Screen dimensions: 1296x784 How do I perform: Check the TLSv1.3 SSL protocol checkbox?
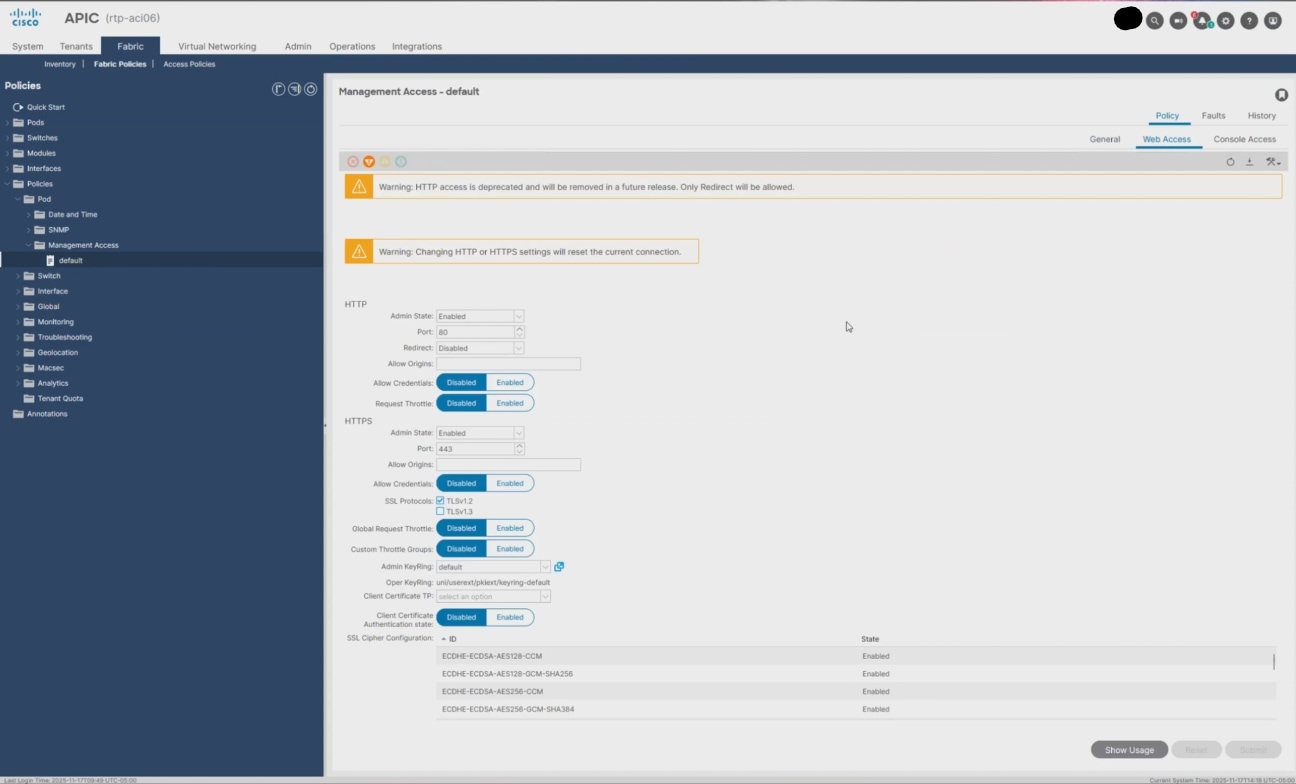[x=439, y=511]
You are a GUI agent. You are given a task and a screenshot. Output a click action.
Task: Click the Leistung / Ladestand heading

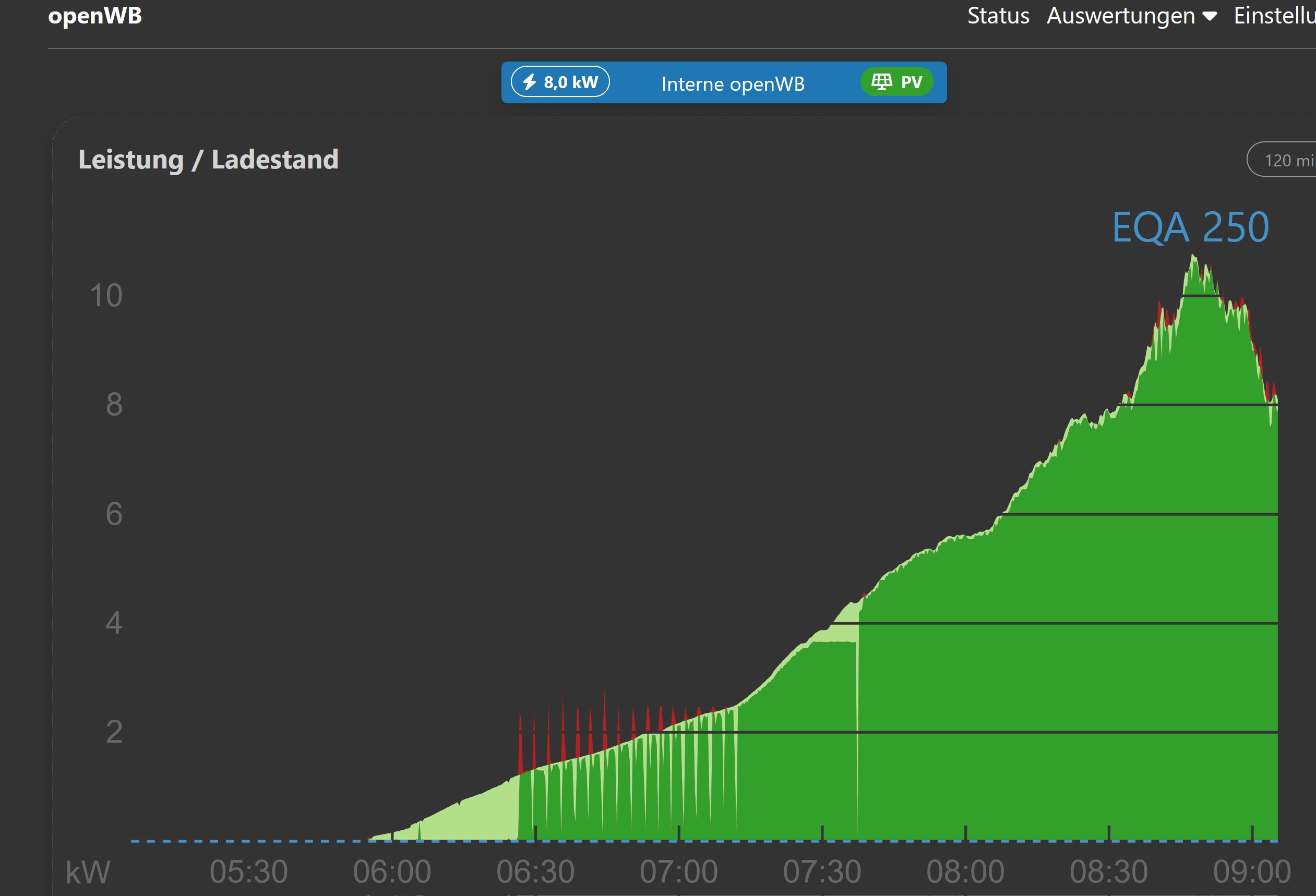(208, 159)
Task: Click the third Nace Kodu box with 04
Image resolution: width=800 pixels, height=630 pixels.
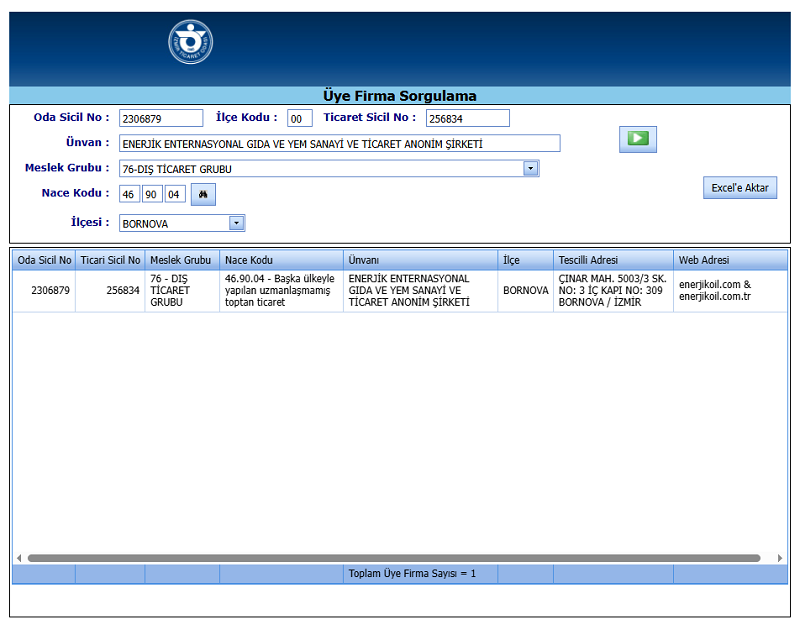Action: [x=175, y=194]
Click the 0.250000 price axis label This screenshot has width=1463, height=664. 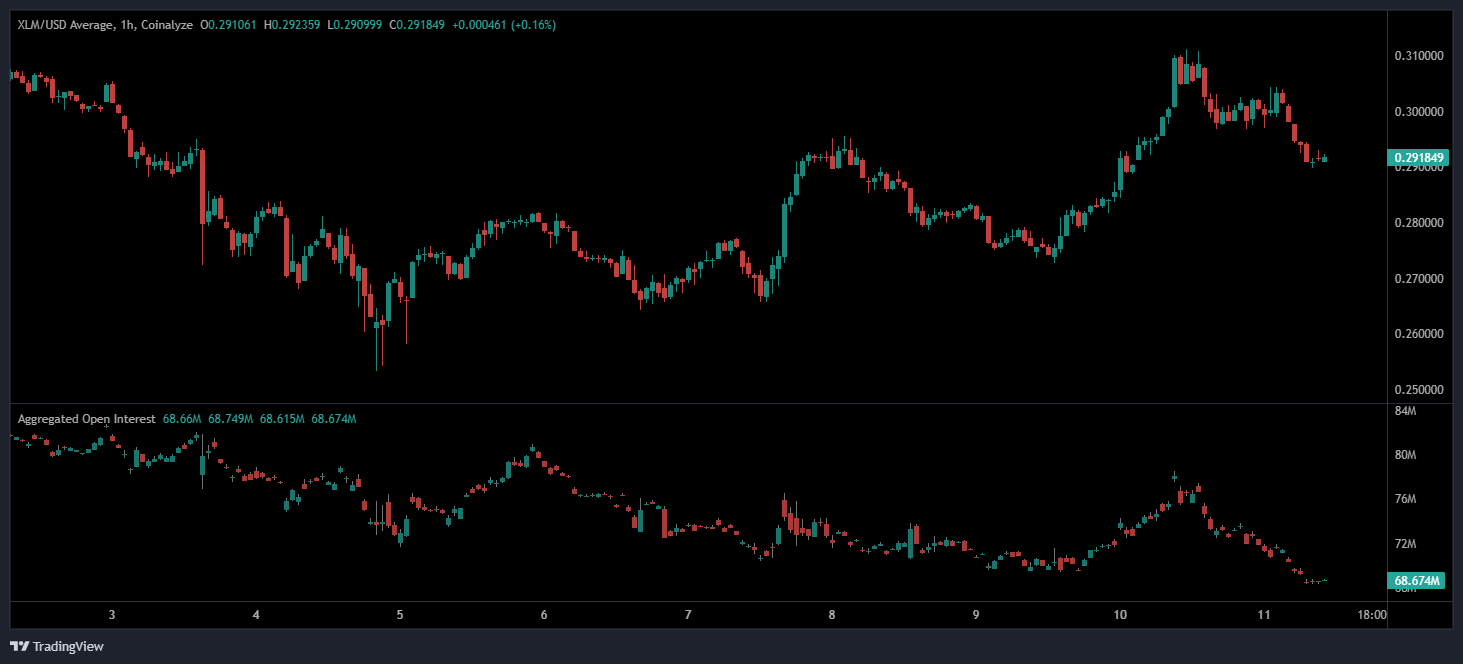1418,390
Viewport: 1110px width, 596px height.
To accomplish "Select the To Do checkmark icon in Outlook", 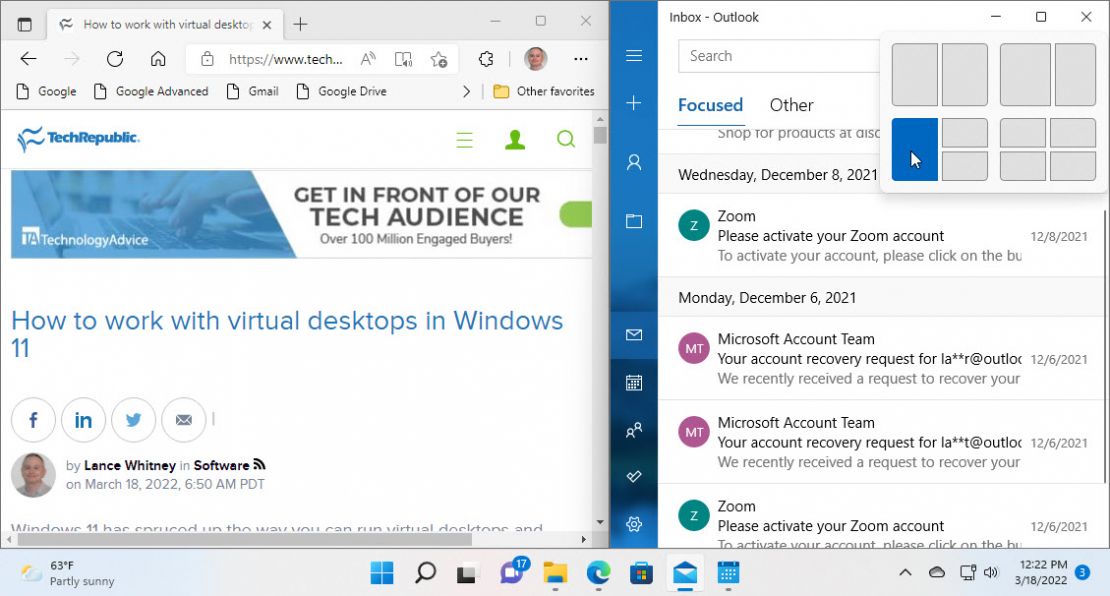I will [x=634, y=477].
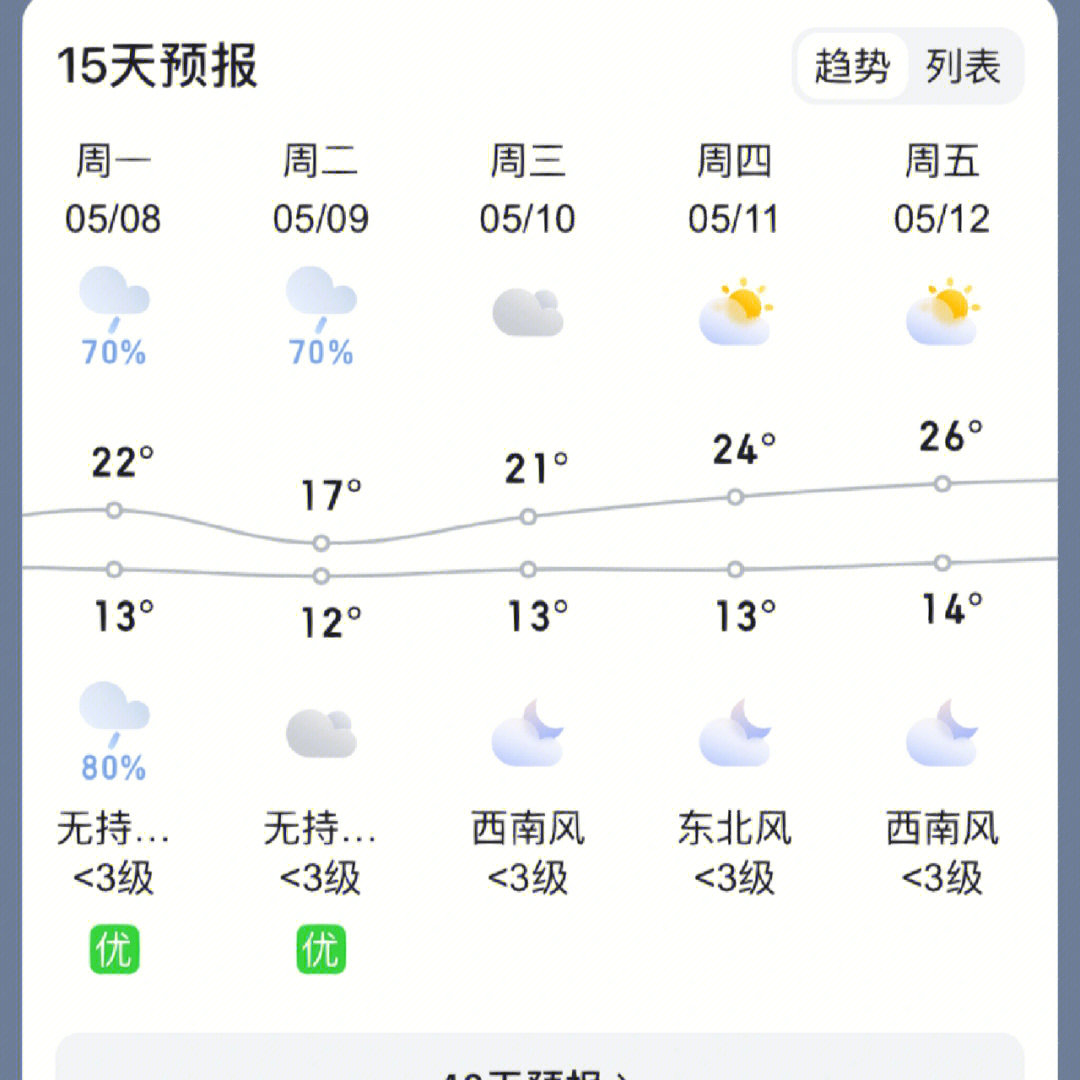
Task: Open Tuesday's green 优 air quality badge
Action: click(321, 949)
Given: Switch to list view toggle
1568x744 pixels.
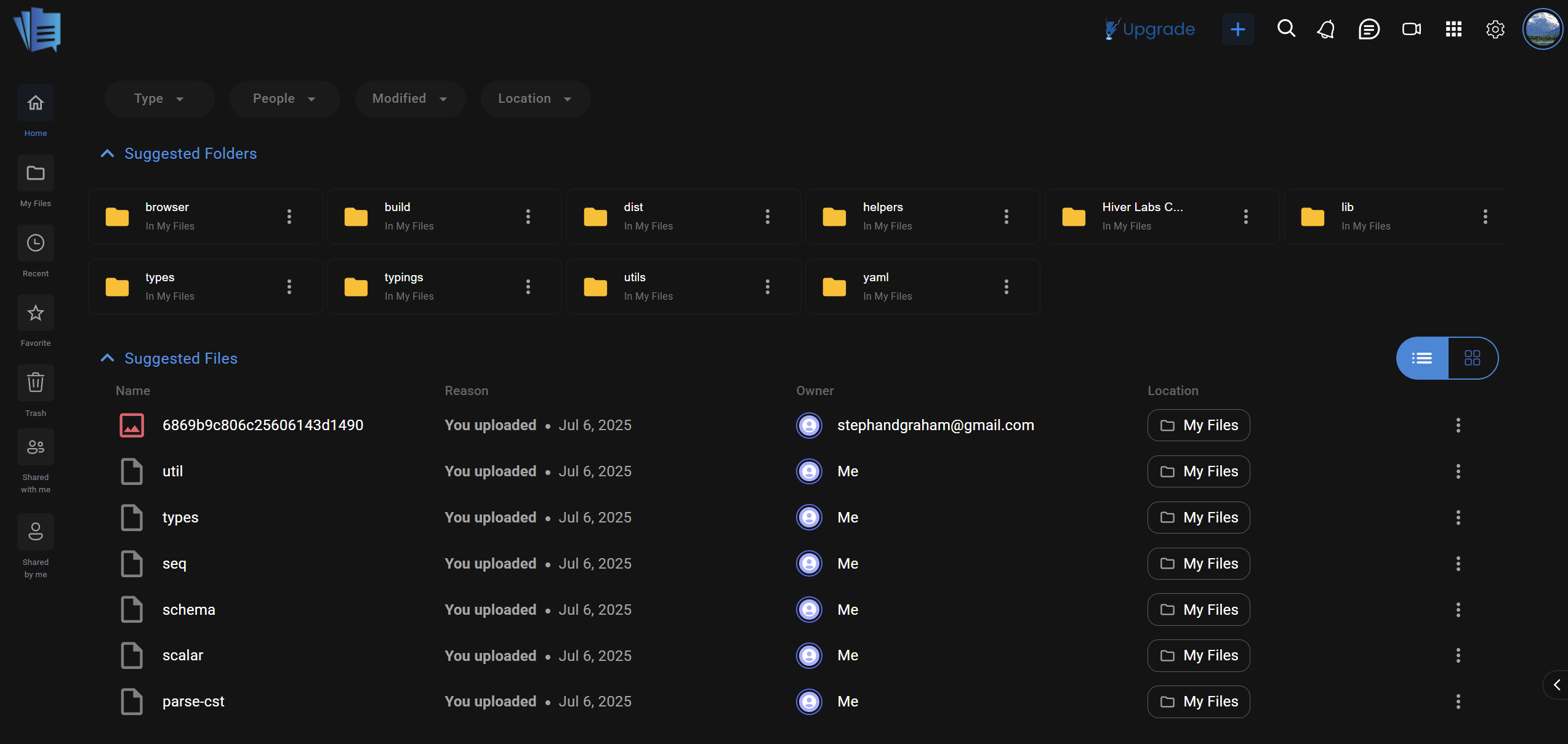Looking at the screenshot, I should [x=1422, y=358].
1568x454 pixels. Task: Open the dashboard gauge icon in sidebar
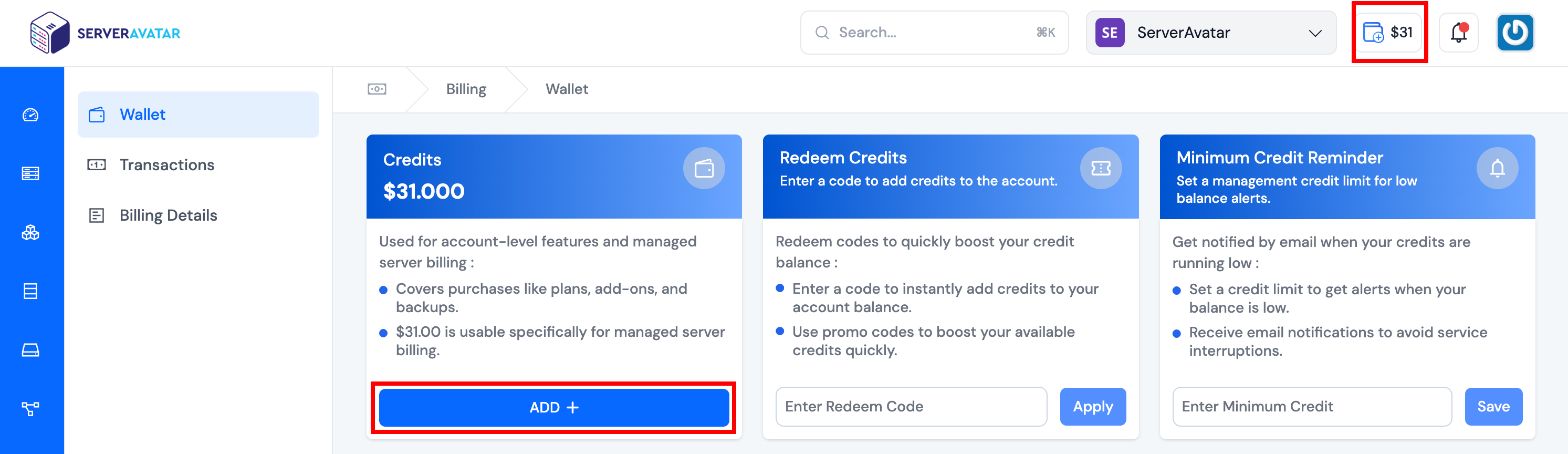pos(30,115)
-------------------------
> Task
Return the entries above word for word, starting at the line that contains "You are a GUI" and ending at the line that contains "Action: [x=175, y=194]", with both of those lines included. Leave the pictures out.

> Answer for the task
You are a GUI agent. You are given a task and a screenshot. Output a click action.
Task: Click the Leistung / Ladestand heading

(208, 159)
Task: Click the third Nace Kodu box with 04
Image resolution: width=800 pixels, height=630 pixels.
Action: [x=175, y=194]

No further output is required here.